Your task: The following data has a line with "1235x840 pixels." and a line with "Edit the Order". Write out exactly those lines and all the lines between them.

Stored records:
* * * * * * * * *

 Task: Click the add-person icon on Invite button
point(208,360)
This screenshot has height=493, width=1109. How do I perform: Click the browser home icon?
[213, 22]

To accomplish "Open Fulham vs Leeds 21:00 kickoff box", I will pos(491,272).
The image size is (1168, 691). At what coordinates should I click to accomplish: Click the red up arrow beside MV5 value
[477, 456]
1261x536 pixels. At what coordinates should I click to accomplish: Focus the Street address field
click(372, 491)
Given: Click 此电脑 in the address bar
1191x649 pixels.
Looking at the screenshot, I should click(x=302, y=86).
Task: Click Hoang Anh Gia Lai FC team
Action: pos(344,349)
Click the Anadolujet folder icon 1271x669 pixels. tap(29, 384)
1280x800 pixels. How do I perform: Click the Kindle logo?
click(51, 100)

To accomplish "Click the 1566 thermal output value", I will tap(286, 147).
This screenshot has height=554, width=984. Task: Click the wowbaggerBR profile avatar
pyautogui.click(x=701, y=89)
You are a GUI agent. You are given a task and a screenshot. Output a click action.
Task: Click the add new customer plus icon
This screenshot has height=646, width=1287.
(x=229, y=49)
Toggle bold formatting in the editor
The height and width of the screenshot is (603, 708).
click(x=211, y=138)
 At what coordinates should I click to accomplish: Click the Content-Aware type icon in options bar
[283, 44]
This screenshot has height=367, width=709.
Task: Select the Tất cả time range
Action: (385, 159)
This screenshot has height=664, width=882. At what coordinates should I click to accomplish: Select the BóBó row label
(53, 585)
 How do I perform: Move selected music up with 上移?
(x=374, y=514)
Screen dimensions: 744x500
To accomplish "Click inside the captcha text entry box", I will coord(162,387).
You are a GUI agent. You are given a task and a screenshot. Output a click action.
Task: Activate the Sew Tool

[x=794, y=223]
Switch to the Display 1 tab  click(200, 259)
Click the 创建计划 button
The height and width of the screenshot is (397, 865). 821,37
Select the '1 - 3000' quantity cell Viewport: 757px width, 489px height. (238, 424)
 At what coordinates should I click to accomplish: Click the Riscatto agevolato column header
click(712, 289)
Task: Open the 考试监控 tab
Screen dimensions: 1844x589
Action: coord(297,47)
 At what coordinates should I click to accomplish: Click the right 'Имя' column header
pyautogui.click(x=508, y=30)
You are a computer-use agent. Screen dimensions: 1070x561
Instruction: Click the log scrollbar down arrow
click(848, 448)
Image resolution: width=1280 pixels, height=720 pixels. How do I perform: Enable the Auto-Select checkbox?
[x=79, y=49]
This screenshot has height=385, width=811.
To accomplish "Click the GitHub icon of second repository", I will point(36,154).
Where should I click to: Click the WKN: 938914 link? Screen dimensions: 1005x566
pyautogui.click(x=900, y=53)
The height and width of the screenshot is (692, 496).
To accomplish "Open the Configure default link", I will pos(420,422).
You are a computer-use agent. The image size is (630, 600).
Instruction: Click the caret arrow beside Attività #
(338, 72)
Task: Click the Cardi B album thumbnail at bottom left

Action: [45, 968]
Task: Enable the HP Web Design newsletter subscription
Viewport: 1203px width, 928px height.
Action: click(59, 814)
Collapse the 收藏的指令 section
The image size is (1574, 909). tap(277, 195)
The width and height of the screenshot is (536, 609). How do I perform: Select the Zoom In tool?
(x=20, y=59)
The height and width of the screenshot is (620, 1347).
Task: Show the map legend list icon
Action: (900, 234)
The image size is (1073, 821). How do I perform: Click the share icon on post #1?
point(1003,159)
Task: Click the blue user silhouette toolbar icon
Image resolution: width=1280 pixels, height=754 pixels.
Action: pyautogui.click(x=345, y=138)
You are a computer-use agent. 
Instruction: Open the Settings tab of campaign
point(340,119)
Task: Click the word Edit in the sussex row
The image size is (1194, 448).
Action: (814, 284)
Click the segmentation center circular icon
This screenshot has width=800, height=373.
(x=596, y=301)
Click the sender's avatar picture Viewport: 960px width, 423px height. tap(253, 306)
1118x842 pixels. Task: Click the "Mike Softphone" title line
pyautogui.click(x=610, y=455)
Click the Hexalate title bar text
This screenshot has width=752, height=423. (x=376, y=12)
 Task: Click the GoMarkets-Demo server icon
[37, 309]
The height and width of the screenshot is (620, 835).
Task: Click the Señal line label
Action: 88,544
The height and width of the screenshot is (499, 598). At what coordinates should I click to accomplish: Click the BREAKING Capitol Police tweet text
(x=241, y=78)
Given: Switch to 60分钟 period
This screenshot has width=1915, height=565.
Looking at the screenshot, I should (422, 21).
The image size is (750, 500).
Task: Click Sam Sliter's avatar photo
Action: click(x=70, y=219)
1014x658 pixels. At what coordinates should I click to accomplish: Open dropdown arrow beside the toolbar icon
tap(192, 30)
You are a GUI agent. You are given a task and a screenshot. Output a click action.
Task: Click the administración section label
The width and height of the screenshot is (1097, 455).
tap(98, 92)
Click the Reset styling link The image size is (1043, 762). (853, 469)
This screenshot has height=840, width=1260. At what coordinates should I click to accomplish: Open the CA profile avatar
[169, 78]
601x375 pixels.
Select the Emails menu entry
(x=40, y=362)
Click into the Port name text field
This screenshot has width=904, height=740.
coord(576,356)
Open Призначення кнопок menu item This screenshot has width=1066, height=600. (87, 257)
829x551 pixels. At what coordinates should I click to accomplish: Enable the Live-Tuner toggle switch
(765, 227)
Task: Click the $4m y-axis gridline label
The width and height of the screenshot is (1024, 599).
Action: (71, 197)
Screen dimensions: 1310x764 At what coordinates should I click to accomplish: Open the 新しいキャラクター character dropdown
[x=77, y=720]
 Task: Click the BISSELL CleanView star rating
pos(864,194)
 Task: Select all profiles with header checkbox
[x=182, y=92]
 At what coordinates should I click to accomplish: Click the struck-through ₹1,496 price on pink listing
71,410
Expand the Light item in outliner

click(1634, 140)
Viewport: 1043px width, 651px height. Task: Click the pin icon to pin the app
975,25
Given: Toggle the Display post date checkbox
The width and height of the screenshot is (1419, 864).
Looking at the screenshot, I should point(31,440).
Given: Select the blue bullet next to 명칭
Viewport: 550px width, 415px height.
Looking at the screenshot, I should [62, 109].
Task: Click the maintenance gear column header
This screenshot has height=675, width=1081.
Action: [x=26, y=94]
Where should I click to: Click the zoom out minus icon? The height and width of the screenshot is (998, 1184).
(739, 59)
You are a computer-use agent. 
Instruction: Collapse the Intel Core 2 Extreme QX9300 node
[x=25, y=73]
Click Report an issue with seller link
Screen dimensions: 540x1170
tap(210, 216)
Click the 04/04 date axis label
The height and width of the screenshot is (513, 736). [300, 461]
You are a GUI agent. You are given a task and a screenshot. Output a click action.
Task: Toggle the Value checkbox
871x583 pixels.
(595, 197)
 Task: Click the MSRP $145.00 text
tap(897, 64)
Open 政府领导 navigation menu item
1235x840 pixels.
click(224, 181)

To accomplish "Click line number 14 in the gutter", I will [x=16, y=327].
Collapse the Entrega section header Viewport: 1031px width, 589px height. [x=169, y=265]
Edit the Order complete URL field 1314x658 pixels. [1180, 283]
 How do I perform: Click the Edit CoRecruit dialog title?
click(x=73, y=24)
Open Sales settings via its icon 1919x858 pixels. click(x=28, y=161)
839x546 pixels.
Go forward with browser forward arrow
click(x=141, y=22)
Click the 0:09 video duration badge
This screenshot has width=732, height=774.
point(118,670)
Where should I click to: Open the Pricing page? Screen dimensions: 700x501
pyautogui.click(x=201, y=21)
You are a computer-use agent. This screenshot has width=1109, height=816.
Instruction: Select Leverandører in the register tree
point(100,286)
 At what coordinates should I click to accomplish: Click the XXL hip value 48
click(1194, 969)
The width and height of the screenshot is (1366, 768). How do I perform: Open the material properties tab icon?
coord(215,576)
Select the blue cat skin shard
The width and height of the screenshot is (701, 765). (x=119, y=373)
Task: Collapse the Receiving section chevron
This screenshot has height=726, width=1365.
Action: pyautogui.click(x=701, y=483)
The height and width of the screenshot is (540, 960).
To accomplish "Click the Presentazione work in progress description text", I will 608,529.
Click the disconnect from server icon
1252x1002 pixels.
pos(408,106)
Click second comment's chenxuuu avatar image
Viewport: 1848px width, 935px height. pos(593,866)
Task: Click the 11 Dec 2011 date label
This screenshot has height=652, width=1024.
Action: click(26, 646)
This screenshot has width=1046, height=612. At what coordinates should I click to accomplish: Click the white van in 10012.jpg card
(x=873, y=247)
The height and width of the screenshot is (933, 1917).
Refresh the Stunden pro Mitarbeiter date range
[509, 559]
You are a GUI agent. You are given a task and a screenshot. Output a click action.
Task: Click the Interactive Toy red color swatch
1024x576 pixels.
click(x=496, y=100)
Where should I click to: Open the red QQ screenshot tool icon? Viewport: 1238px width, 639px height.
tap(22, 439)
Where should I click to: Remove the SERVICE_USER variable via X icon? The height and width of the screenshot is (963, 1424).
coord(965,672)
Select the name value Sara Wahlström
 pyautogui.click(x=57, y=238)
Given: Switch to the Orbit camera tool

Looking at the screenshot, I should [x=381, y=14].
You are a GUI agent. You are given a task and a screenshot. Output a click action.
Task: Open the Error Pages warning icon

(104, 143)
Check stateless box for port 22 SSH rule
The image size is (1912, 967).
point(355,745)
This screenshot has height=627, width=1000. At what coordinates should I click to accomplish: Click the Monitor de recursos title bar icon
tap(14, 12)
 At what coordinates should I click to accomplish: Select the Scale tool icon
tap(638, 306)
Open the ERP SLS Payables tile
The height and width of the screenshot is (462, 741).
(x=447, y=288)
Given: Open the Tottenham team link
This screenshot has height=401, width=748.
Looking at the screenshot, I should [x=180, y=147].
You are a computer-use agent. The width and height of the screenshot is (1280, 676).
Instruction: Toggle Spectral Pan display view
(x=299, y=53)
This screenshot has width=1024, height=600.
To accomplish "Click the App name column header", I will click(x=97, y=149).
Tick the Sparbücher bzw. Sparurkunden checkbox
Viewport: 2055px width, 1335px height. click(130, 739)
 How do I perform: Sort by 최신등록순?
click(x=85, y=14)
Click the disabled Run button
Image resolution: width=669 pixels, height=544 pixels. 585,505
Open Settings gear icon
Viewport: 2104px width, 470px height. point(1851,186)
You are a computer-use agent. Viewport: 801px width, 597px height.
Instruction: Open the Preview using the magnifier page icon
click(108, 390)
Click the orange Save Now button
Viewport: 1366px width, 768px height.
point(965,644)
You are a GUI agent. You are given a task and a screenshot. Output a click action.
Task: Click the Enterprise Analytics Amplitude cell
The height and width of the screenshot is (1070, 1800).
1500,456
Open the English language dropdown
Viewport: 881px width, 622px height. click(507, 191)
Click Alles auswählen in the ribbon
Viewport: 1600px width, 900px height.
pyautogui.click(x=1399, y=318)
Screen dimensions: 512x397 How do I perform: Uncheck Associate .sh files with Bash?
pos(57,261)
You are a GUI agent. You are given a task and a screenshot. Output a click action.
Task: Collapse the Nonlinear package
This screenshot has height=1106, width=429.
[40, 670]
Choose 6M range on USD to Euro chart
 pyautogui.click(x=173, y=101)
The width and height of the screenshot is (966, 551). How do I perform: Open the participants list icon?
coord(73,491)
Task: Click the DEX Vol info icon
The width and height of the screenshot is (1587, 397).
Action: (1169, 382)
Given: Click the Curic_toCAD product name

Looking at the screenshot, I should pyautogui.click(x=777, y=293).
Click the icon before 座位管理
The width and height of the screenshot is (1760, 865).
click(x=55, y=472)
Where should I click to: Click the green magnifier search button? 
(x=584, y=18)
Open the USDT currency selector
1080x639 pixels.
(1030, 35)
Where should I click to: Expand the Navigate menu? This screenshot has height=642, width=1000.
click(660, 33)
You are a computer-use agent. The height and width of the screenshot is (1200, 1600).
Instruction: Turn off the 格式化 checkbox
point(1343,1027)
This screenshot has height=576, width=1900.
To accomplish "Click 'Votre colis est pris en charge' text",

* * * * * * * * *

Task answer:
1235x840 pixels.
click(224, 181)

To accomplish "Click line number 14 in the gutter", I will [x=16, y=327].
Collapse the Entrega section header Viewport: 1031px width, 589px height. [x=169, y=265]
Edit the Order complete URL field 1314x658 pixels. [1180, 283]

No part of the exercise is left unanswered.